Fitzmaurice was an affable life-of-the-party type — and something of a writing prodigy from an early age — though by college he’d switched his primary creative focus to film. A graduation-project short, “Full Circle” (2003), was unusually widely seen. Even more so was 2008’s seven-minute “The Sound of People,” a Jaco Van Dormael-like “all of life in one montage” extravaganza that picked up a slew of awards. Meanwhile, he’d found a soulmate in radio professional Ruth, and they’d eagerly started a family.
It was at this full-steam-ahead juncture that Fitzmaurice developed a persistent limp that required looking at, with the eventual appalling diagnosis of MND, better known as Lou Gehrig’s disease. This degenerative condition of little-understood origin — the same illness suffered by physicist Stephen Hawking, the subject of the 2014 biopic “The Theory of Everything” — triggers gradual loss of all muscle control. This means that the once-vigorous Fitzmaurice now cannot breathe, swallow or speak without mechanical aid. In archival footage (mostly home movies), we see him serially lose physical abilities; the last time he walked, ran, or danced all having been captured on video.

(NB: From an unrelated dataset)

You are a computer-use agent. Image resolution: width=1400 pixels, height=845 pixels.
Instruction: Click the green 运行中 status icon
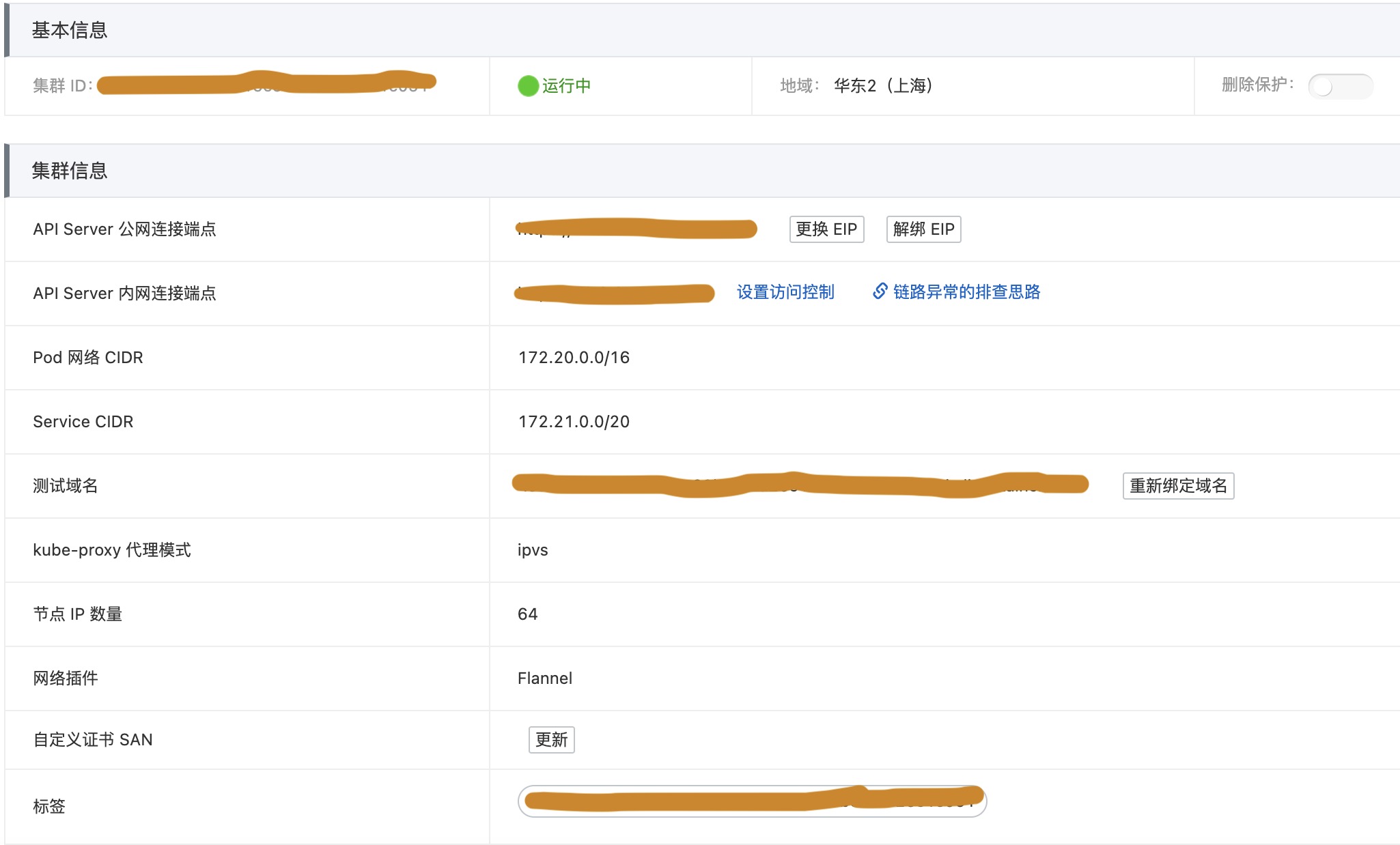(x=528, y=86)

Asking himself what the “best part of living with MND is,” he says, simply, “It’s the ‘living’ part.” Fitzmaurice scoffed at doctors’ offers to “pull the plug” as his physical life narrowed to a degree that would be unbearable to many others. “I love being alive,” he insists. Technology has made it possible for him to remain artistically active — speaking, writing and directing via eye-gaze-operated computer programs — and his devoted family has kept his life spiritually fulfilling. Indeed, much of “It’s Not Dark Yet” is a love story, portraying a marriage so perfectly matched that overwhelming hardship never seemed to seriously imperil its essential health (though Ruth admits it was a boon when nursing assistance let her be less of a caregiver and more of a spouse again).
The climax comes with Simon’s against-all-odds completion of the well-received drama “Emily,” a task he manages thanks to extensive advance storyboarding and a supportive crew. That movie, like “Sound of People” — and this documentary itself — is a somewhat breathless, bittersweet celebration of life that doesn’t shrink from sweeping poetical gestures. Fenton accesses that element here principally via impressive aerial shots of beautiful landscapes, not just in Ireland, but also Australia (where the family enjoyed a prolonged vacation before the disease advanced further) and Utah (where Fitzmaurice gushes a wee bit much toward his benefactor, the Sundance Film Festival ).
Not a film for cynics, “It’s Not Yet Dark” at times risks overplaying its heart-on-sleeve emotions, as Fitzmaurice also hazards in his writing. But both subject and execution here summon the skill, as well as sincerity, required to overcome skepticism.